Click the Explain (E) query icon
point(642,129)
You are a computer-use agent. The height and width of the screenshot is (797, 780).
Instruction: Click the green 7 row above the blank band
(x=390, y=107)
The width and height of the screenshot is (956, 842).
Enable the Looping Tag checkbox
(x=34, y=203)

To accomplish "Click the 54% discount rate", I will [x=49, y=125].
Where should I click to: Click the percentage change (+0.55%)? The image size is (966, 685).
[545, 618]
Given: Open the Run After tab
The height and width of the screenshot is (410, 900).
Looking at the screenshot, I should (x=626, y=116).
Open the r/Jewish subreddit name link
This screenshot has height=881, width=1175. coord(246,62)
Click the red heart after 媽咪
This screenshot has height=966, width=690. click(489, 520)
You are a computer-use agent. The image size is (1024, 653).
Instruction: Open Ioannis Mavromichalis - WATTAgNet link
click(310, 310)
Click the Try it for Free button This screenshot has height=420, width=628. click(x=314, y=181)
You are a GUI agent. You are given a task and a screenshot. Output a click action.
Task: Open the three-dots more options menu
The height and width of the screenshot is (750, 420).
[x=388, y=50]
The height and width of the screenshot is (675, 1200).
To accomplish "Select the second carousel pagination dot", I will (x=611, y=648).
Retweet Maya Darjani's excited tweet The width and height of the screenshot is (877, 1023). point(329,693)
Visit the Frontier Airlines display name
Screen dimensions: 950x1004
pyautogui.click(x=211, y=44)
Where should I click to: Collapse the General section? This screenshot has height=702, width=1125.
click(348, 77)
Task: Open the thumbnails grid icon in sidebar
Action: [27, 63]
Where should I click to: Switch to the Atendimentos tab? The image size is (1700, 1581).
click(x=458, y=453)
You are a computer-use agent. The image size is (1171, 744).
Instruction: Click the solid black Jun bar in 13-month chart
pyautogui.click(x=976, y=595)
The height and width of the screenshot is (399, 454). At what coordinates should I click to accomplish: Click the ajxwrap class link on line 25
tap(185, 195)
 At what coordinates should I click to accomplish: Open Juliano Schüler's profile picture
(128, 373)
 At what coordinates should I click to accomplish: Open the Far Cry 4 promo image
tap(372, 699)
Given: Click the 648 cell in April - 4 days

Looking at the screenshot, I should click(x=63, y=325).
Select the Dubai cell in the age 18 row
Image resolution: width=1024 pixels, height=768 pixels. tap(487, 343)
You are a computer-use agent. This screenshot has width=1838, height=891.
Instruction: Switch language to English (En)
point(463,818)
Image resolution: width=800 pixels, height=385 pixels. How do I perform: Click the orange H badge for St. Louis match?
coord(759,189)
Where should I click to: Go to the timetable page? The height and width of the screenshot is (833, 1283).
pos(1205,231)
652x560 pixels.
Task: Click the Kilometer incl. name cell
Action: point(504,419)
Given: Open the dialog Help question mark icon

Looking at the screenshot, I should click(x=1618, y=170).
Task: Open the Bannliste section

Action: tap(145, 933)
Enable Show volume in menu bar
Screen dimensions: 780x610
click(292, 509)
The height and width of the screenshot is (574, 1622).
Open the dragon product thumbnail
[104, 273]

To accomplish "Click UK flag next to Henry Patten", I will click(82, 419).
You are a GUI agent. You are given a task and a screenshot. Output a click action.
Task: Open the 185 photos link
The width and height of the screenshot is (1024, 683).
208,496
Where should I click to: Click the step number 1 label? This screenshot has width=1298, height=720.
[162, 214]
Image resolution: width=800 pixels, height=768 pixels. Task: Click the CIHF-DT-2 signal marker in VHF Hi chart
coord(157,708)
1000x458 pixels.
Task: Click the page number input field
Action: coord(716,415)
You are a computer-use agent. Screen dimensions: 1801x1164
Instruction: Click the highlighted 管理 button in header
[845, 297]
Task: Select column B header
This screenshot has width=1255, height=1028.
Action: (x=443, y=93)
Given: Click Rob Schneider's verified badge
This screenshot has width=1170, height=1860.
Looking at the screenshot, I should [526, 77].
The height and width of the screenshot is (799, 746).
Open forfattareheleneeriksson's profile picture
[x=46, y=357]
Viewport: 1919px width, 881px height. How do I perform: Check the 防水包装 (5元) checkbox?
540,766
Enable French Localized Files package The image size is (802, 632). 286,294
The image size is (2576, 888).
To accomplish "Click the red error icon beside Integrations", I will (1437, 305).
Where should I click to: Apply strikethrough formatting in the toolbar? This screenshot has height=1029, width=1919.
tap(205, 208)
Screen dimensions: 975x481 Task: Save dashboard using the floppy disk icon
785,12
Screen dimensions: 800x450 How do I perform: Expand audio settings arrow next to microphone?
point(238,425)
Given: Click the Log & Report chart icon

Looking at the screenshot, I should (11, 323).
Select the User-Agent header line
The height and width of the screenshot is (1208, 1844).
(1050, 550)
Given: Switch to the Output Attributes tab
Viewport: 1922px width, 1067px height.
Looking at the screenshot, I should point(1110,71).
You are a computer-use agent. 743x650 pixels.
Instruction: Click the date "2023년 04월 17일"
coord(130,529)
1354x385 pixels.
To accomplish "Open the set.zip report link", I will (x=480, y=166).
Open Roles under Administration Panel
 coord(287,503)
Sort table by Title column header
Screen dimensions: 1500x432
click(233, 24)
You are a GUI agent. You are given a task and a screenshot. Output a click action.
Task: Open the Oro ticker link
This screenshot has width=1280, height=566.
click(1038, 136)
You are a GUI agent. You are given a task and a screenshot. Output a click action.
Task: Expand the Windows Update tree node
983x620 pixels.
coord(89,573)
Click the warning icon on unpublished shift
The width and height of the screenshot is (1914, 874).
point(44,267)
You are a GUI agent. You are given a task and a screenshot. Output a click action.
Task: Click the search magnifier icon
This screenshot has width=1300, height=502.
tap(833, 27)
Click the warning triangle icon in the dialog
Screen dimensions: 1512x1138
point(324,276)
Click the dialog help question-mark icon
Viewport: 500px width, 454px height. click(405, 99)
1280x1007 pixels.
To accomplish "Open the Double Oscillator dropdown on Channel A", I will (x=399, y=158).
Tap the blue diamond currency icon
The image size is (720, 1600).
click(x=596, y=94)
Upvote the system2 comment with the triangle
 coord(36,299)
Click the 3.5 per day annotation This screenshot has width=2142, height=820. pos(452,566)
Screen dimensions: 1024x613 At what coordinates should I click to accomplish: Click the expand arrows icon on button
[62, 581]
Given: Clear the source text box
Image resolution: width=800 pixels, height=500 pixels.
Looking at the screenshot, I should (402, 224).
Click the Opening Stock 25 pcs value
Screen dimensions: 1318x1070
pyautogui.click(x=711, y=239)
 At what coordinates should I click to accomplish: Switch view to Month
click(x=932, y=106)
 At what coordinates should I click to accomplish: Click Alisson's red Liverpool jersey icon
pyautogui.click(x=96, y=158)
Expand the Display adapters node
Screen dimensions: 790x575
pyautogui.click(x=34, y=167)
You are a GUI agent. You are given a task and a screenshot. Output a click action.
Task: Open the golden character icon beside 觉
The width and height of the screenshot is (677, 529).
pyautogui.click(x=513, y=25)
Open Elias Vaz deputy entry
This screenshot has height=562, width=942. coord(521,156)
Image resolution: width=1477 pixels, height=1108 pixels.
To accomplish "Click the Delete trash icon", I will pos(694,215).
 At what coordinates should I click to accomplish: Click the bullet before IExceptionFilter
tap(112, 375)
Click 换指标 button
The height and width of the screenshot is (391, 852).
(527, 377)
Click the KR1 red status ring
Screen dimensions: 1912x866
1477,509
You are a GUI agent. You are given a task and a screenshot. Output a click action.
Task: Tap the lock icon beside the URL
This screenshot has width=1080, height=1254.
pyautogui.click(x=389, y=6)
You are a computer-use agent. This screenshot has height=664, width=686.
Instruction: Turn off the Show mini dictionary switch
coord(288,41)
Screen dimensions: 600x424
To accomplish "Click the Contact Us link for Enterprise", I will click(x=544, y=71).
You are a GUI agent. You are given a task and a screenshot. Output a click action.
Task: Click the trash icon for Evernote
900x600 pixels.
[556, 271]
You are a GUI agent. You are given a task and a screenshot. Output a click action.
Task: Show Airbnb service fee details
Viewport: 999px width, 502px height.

__WHAT YOU WILL DO__
Starting with the line with "Image resolution: width=1477" above and going on through the line with "has height=664, width=686.", transcribe every line exactly, both ends included, and add nothing.

__RESULT OF THE EXERCISE__
Image resolution: width=1477 pixels, height=1108 pixels.
To accomplish "Click the Delete trash icon", I will pos(694,215).
 At what coordinates should I click to accomplish: Click the bullet before IExceptionFilter
tap(112, 375)
Click 换指标 button
The height and width of the screenshot is (391, 852).
(527, 377)
Click the KR1 red status ring
Screen dimensions: 1912x866
1477,509
You are a GUI agent. You are given a task and a screenshot. Output a click action.
Task: Tap the lock icon beside the URL
This screenshot has width=1080, height=1254.
pyautogui.click(x=389, y=6)
You are a computer-use agent. This screenshot has height=664, width=686.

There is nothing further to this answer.